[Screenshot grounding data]
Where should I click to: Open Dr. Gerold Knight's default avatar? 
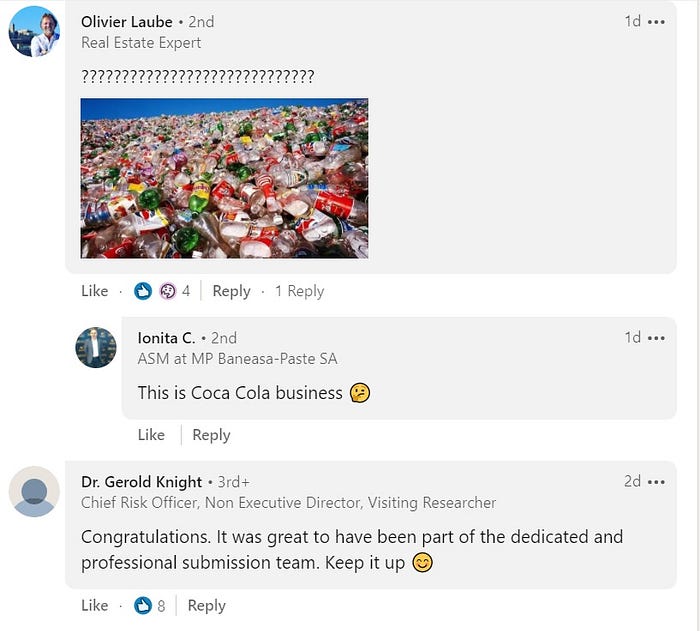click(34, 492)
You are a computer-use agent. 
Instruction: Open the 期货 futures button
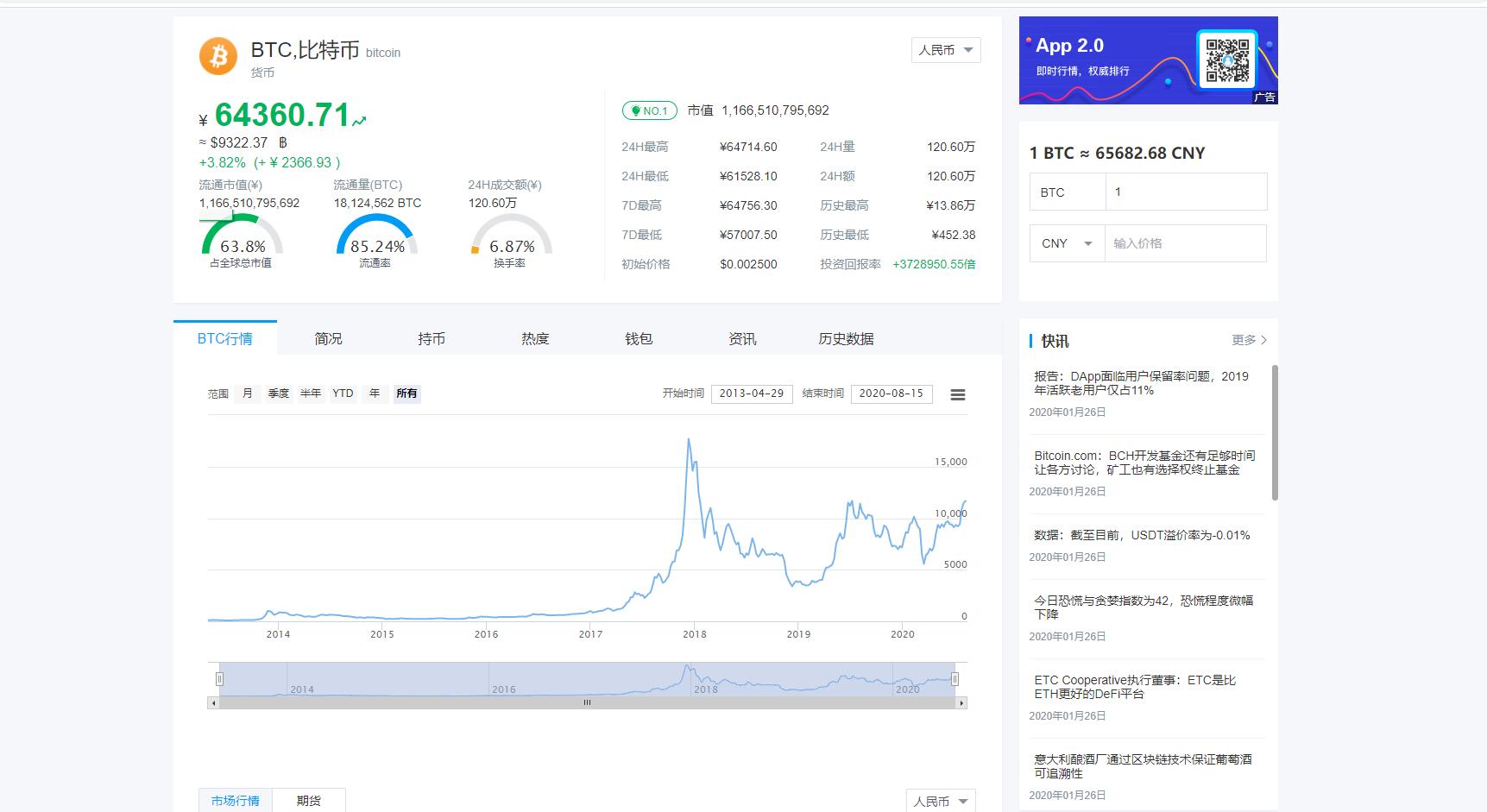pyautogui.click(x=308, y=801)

= TASK PROMPT =
Could you retype all the entries above exactly, without the pictures?

= EXERCISE RESPONSE =
Where should I click to: Open Dr. Gerold Knight's default avatar? 
click(34, 492)
You are a computer-use agent. 
Instruction: Open the 期货 futures button
pyautogui.click(x=308, y=801)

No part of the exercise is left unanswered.